Headline News
CMS Strategy to Reduce Provider Numbers Works Too Well
ATLANTA — CMS might want to reduce the number of home medical equipment providers, but its relentless actions combined with those of Congress could also have dire consequences for Medicare beneficiaries, according to HME stakeholders.
"Demand is exceeding supply," said Wayne Stanfield, president and CEO of the National Association of Independent Medical Equipment Suppliers. "The existing providers cannot absorb the number of patients from providers who have thrown up their hands and said, 'I give up.'"
Since the beginning of the year, HME providers have been slammed with a 36-month oxygen rental cap, a 9.5 percent across-the-board DME cut, mandatory surety bonds and accreditation, the resurfacing of competitive bidding and the requirement that ordering physicians be registered in Medicare's PECOS (Provider Enrollment, Chain and Ownership System).
Payment audits have also been stepped up, and numerous reimbursement threats to such HME staples as oxygen, sleep and mobility products continue. The House health reform bill (passed Saturday night) includes 25 sections involving DME, 24 of which would adversely affect providers.

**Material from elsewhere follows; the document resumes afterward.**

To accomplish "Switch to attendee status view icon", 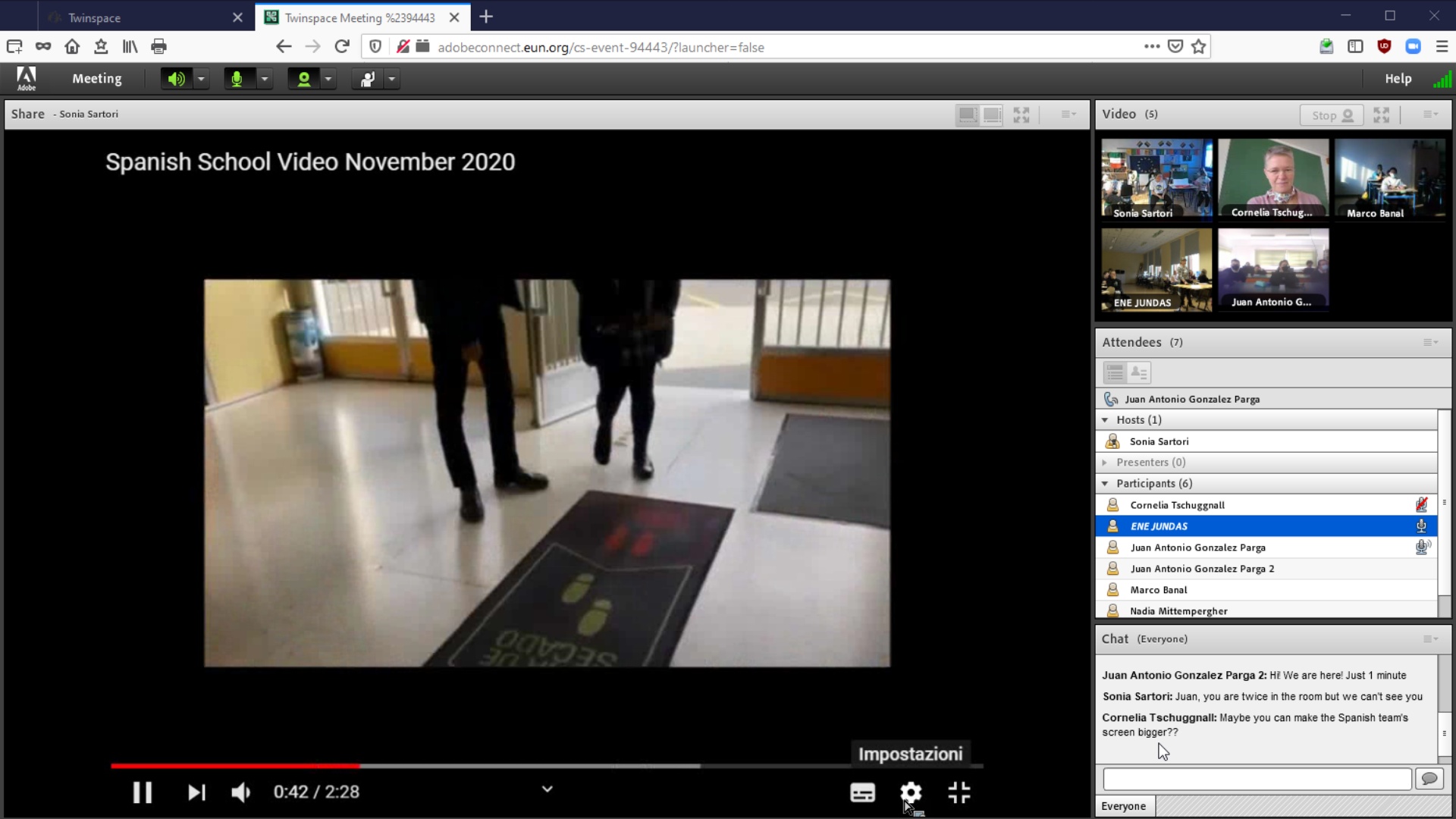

"Medicare clearly wants to do business with fewer providers," said consultant Wallace Weeks of Weeks Group in Melbourne, Fla. "They are putting barriers to entry and to sustainability in the industry. Bonding, accreditation, competitive bidding — all are designed to reduce the number of providers we have."
The actions are working. Hundreds of providers are collapsing under the load and either pulling out of Medicare or out of the industry altogether, according to information compiled by the Accredited Medical Equipment Suppliers of America. AMEPA has reported that in Miami, the number of oxygen providers dropped from 401 in April 2008 to 205 in October 2009. Similarly, the number of oxygen providers in Los Angeles fell from 258 to 120 during the same period, and in California's Riverside County, only 21 oxygen providers were left out of 48 to service patients in a 7,200 square-mile radius.
A recent HomeCare Web poll shows that within a year, a full third (33 percent) of respondents plan to get out of the HME business, and another 13 percent plan to exit Medicare.
While CMS may be dealing with fewer providers, it could also be grappling with more headaches. Already, even before the implementation of competitive bidding in January 2011, access issues are surfacing according to CMS itself.